Second note: the initial implementation focuses on the 4.0 by-X, 3.0 unported, and CC0 licenses. Others will be added as time allows.
Also note: What Transifex calls a resource is what Django
calls a domain. I'll probably use the terms interchangeably.
The translation data consists of .po files, and they are managed in a separate
repository from this code, https://github.com/creativecommons/cc-licenses-data.
This is typically checked out beside the cc-licenses repo, but can be put
anywhere by changing the Django TRANSLATION_REPOSITORY_DIRECTORY setting,
or setting the TRANSLATION_REPOSITORY_DIRECTORY environment variable.
For the common web site stuff, and translated text outside of the actual legal
code of the licenses, the messages use the standard Django translation
domain django, and the resource name on Transifex for those messages is
django-po. These files are also in the cc-licenses-data repo,
under locale.
For the license legal code, for each combination of license code, version, and
jurisdiction code, there's another separate domain. These are all in
cc-licenses-data under legalcode.
Transifex requires the resource slug to consist solely of letters, digits, underscores,
and hyphens. So we define the resource slug by joining the license code,
version, and jurisdiction with underscores (_), then stripping out any periods
(.) from the resulting string. Examples: by-nc_40, by-nc-sa_30_es
(where _es represents the jurisdiction, not the translation).
For each domain, there's a file for each translation.
The files are all named <resourcename>.po but are in different directories
for each translated language.
We have the following structure in our translation data repo:
legalcode/
<language>/
LC_MESSAGES/
by_4.0.mo
by_4.0.po
by-nc_4.0.mo
by-nc_4.0.po
...
The language code used in the path to the files is not necessarily the same as what we're using to identify the licenses in the site URLs. That's because the language codes used by Django don't always match what the site URLs are using, and we can't change either of them.
For example, the translated files for
https://creativecommons.org/licenses/by-nc/4.0/legalcode.zh-Hans
are in the zh_Hans directory. In this case,
zh_Hans is what Django uses to identify that translation.
The .po files are initially created from the existing HTML license files
by running python manage.py load_html_files <path to docroot/legalcode>,
where <path to docroot/legalcode> is the path to
the docroot/legalcode directory where the creativecommons.org
repo is checked out. (See also above.)
After this is done and merged to the main branch, it should not be done again. Instead, edit the HTML license template files to change the English text, and use Transifex to update the translation files.

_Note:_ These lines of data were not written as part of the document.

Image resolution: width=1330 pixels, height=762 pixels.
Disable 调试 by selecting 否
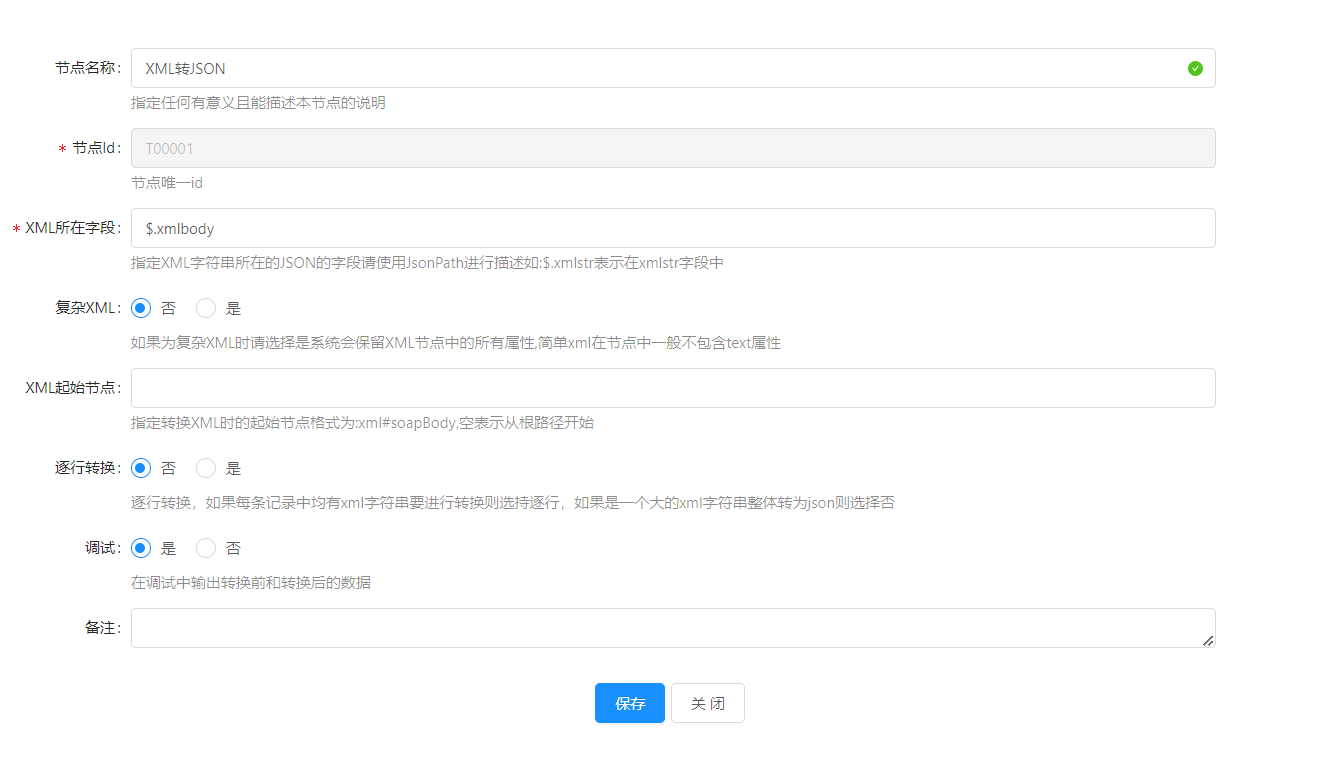206,548
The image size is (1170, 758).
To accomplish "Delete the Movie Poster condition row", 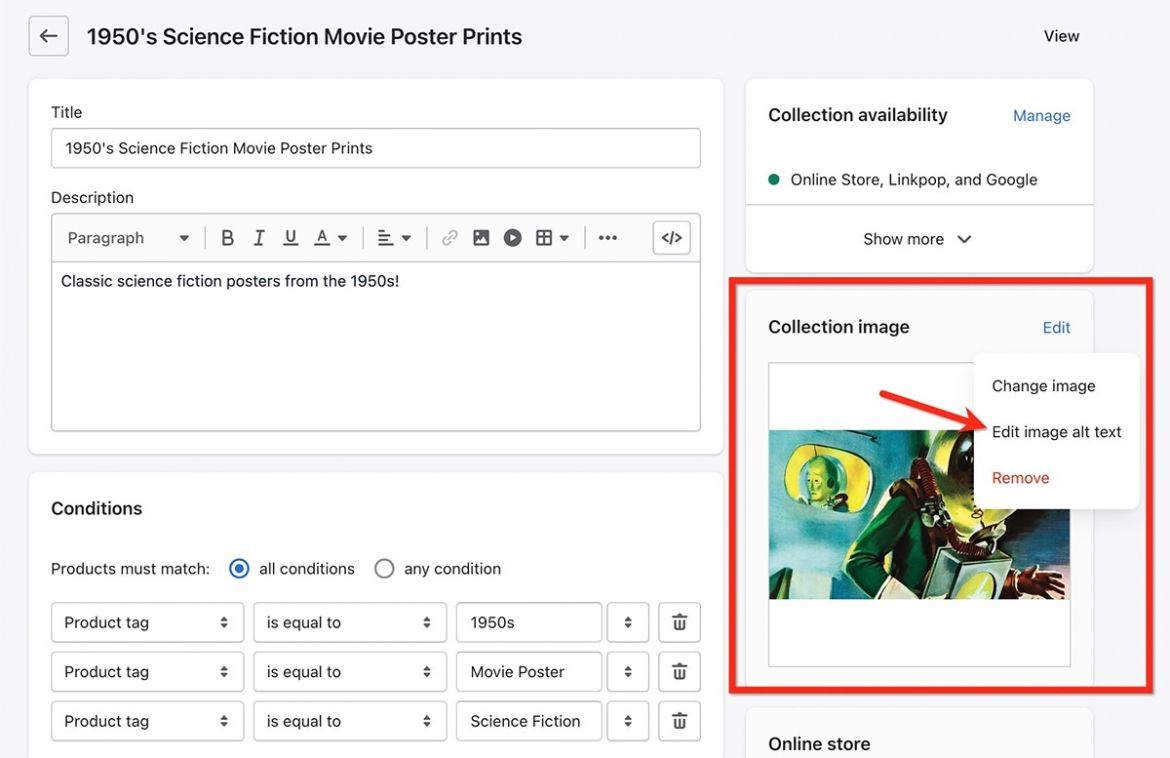I will click(x=679, y=671).
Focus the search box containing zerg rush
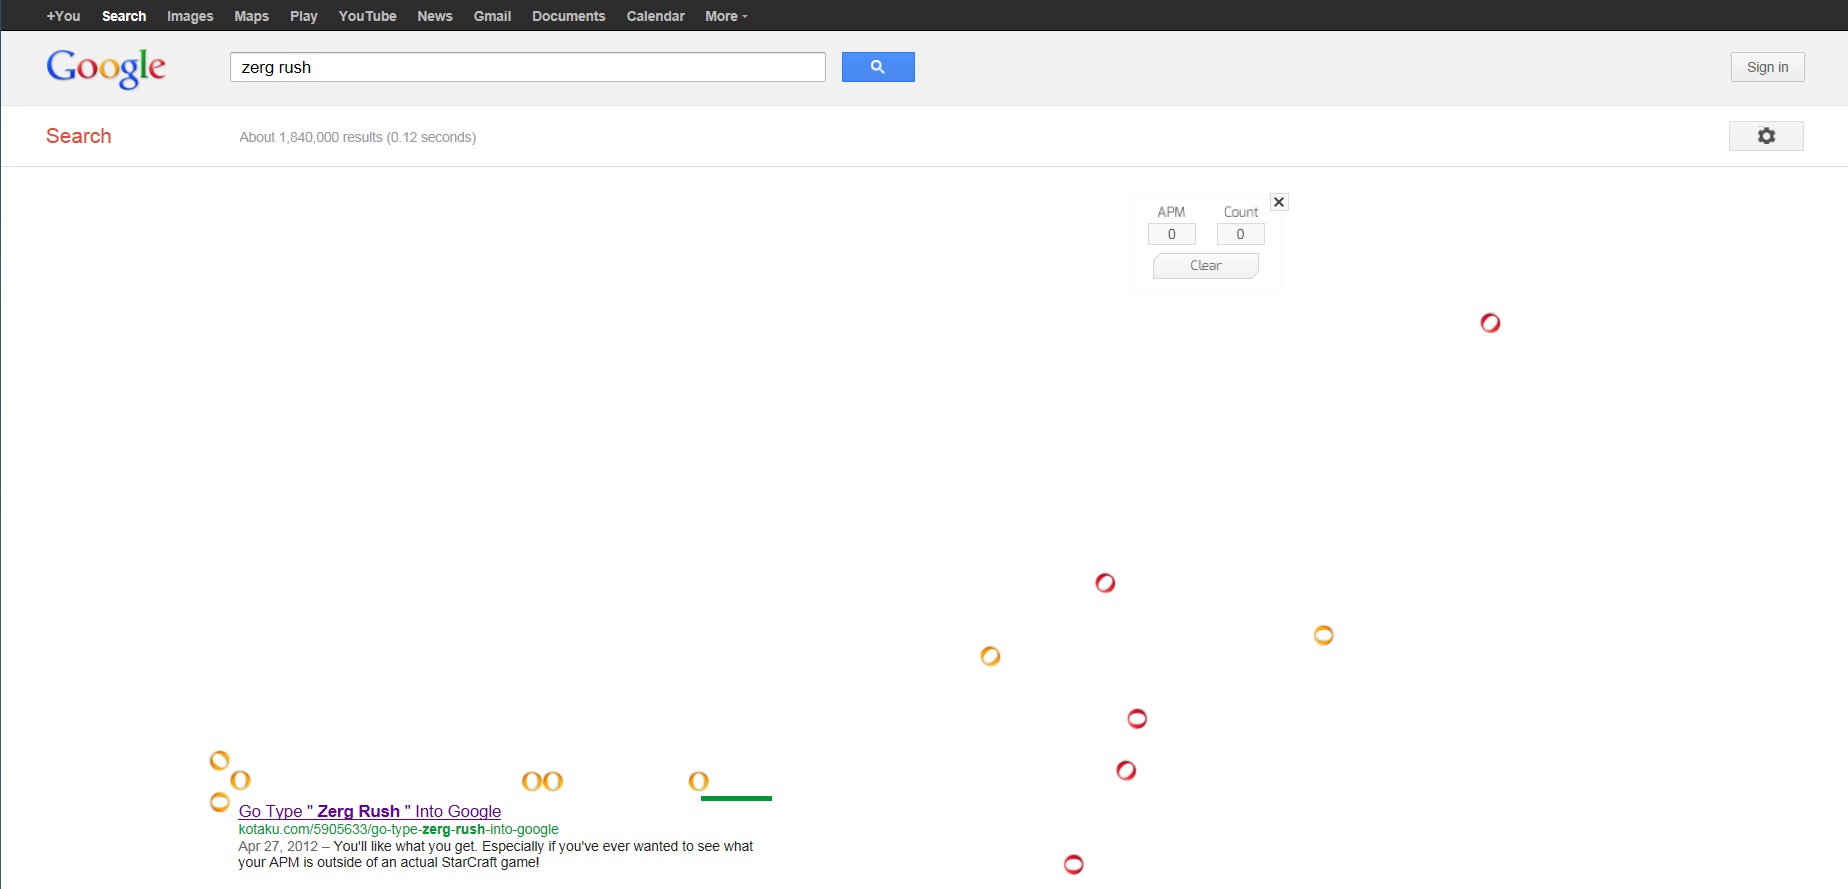 (x=527, y=67)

Anytime .po files are created or changed, run
python manage.py compilemessages to update the .mo files.
Important
If the .mo files are not updated, Django will not use the updated translations!
We've been calling this process "publishing", but that's a little misleading, since this process does nothing to make its results visible on the Internet. It just updates the static HTML files in the -data directory.
This is most easily done from a developer environment.
Check out the https://github.com/creativecommons/cc-licenses-data repository
next to your cc-licenses working tree.
Decide what branch you want to generate the site from, e.g. "develop".
In the cc-licenses-data working directory, check out that branch and make sure it's up-to-date, e.g.:
$ git checkout develop $ git pull origin develop
Then change back to the cc-licenses tree, and run the publish management command, probably starting with "--nopush":
$ python manage.py publish --nopush --branch=develop
This will write the HTML files in the cc-licenses-data tree under build
and commit the changes, but won't push them up to GitHub. You can do that
manually after checking the results.
Alternatively you can leave off no-push and if the publish makes
changes, it'll both commit and push them. Just be aware that it won't try
to push unless it has just committed some changes, so if upstream is
already behind and running publish doesn't make any new changes, you'll
still have to push manually to get upstream updated.